It started out w/ the Vizard (pronounced "V-eye-zerd") article published in PHR back in 2006 or 2007:
http://www.hotrod.com/how-to/engine/0607phr-camshaft-basics/His approach is to drive the LSA selection based on a variety of factors, but the primary two are (a) how much intake valve area there is to support the cubic inches being fed and (b) the acceptable amount of overlap based on the application.
Then he factors in LSA adjustments from his baseline results according to other characteristics, such as compression ratio and cylinder head design (valve angle / canting). More CR = wider LSA; better heads = wider LSA, etc.
He's since refined the details some over the years as can be seen in his latest series of books, but the concept hasn't changed. He used to (and may still?) offer a service to spec "optimal" camshaft specs for any given combination through the use of his proprietary camshaft design software. The linked article and what he's published since then in his books are supposedly based on the core logic of his software.
I have no first-hand knowledge of how effective his approach is, but can throw a few comments out as "food for thought".
1. I paid for his camshaft selection service many years ago for an old combination I was running and thought the suggested LSA was extremely narrow (102 or 104 IIRC, installed +4).
2. I plugged his specs into my Engine Analyzer Pro software vs. the cam I ended up using and found the Vizard-spec cam showed very good peak torque, but not much more than the actual cam I used, nor did it predict it would make power out to the necessary peak RPM I expected to run. The "real" cam was comparable duration, but on a 108 LSA installed +4.

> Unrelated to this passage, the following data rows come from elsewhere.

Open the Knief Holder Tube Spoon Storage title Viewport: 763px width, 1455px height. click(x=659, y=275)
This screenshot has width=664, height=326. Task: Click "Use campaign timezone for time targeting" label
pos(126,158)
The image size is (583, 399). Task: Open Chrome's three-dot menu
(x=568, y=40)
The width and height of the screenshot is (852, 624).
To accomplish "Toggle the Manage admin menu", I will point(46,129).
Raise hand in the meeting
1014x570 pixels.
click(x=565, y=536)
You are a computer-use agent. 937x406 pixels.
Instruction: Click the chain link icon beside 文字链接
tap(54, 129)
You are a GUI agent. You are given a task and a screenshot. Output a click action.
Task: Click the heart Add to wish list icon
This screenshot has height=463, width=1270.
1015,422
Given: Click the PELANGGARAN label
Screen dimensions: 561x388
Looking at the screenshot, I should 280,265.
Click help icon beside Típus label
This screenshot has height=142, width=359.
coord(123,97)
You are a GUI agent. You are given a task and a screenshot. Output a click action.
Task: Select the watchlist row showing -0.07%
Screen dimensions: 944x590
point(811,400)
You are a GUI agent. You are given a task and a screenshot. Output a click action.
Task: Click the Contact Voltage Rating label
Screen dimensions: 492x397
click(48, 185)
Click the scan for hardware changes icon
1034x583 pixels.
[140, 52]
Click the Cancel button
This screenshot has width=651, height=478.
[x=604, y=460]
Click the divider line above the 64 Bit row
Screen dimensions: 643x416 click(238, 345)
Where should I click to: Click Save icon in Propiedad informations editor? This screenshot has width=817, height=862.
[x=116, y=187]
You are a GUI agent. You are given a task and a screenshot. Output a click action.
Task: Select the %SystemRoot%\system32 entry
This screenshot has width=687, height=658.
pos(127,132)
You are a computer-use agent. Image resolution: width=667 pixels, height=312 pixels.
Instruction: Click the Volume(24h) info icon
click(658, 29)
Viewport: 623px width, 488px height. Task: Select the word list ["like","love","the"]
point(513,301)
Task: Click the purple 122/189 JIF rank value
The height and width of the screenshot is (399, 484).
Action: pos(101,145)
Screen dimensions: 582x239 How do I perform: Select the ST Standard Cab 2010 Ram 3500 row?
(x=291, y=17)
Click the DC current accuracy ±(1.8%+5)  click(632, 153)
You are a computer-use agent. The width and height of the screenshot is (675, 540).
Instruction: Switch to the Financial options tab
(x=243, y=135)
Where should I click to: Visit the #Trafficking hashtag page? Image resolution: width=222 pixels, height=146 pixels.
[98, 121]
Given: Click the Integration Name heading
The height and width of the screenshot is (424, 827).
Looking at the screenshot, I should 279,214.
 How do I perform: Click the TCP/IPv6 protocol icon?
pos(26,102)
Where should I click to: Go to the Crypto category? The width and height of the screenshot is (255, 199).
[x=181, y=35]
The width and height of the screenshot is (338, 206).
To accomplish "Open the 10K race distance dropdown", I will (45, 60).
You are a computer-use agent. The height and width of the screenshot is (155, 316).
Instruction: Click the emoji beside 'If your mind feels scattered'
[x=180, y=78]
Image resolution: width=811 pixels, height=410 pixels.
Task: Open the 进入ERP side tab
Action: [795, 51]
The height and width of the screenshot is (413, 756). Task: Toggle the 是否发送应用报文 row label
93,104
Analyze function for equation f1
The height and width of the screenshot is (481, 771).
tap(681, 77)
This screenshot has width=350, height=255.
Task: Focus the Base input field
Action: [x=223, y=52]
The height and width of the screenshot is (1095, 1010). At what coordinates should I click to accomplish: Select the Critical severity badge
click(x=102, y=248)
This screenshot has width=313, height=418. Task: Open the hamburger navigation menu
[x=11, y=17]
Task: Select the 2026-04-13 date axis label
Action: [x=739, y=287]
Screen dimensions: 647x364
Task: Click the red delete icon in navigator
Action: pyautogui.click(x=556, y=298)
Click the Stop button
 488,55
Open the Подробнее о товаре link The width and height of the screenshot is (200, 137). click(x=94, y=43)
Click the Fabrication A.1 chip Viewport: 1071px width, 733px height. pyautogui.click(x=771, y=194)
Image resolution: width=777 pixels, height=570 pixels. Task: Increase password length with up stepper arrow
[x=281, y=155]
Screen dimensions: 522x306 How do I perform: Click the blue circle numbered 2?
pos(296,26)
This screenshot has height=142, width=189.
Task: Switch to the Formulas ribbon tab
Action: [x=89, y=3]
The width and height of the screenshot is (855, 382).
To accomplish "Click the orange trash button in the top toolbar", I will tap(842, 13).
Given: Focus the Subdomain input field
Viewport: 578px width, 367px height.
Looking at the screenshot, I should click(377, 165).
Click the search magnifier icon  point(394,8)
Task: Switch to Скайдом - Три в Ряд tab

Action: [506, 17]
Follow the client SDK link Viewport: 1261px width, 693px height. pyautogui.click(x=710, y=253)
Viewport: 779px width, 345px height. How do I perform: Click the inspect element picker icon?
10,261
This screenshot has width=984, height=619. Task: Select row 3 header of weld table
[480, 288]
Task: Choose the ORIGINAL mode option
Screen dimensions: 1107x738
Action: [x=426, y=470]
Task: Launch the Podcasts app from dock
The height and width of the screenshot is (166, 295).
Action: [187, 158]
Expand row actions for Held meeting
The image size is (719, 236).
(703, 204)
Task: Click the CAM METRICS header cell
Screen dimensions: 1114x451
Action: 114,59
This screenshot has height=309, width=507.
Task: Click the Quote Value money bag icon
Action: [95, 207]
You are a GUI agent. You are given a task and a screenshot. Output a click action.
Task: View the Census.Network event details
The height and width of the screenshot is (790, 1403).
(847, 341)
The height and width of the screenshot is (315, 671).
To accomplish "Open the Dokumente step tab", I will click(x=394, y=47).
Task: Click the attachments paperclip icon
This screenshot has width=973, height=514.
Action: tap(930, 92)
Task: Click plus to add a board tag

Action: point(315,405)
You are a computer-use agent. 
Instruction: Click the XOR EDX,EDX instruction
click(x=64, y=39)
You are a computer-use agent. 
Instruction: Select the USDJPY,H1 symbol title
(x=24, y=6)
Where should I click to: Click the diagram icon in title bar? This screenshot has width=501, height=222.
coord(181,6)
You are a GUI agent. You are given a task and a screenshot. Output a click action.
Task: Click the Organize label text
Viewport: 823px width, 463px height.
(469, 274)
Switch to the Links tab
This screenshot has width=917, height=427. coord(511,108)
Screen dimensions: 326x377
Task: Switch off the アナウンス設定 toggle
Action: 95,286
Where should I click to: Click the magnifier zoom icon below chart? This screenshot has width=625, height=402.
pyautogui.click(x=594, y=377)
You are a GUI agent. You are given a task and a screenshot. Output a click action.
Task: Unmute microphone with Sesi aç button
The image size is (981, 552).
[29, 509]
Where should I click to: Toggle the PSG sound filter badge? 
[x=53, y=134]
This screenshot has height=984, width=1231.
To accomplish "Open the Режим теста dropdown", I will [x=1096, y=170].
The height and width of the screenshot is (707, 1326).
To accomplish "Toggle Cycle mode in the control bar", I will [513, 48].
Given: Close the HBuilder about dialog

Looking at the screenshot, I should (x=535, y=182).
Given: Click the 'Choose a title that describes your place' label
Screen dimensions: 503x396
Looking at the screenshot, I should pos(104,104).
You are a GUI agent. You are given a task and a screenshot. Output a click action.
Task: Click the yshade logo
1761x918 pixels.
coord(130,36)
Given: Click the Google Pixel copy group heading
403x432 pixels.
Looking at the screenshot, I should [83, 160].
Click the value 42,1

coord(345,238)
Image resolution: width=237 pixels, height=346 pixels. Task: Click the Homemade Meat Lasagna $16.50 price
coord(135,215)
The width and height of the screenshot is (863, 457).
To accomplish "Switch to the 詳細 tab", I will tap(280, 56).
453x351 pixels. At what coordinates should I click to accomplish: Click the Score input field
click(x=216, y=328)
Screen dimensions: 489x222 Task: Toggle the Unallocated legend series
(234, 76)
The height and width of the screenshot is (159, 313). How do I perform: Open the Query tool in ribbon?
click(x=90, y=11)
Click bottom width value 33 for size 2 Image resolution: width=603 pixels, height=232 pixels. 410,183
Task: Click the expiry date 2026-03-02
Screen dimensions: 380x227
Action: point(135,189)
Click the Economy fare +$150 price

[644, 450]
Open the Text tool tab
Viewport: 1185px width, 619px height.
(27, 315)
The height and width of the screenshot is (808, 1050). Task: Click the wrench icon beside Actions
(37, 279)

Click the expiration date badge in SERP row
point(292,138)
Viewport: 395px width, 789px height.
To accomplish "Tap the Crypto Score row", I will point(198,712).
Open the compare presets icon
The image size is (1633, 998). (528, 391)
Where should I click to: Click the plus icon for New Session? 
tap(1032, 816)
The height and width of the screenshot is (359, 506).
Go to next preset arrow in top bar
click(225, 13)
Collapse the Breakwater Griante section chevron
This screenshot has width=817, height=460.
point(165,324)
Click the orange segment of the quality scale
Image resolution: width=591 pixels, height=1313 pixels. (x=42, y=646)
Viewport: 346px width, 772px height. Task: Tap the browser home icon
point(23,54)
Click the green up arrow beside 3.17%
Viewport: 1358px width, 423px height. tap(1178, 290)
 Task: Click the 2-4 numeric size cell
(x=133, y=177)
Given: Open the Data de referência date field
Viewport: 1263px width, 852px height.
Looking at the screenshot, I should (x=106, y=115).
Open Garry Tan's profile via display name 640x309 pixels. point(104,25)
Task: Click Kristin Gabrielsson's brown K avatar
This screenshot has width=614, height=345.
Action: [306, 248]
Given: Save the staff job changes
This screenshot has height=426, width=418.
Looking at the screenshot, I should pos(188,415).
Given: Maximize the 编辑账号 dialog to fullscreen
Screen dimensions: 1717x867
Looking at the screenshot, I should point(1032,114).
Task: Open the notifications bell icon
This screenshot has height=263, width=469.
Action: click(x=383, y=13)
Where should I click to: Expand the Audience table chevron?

3. The chart-based approach in his article did NOT give the same specs as the software, so IMO something got "lost in translation" trying to create his "Everyman's guide to cam selection" article.
Funny thing... go back through the Engine Master Challenge write-ups on some of the big-name engine builder's top-placing entries over the last five to ten years and look at the cam specs they listed. A LOT of them look as if they could have been products of the Vizard approach, w/ LSAs in the 100-104 range and advanced anywhere from 4 to 6 degrees on top of that.
However, since the EMC is RPM-constrained and uses that "best average" approach to scoring, something intended for a higher & narrower working RPM range would (should?) result in a different set of specs.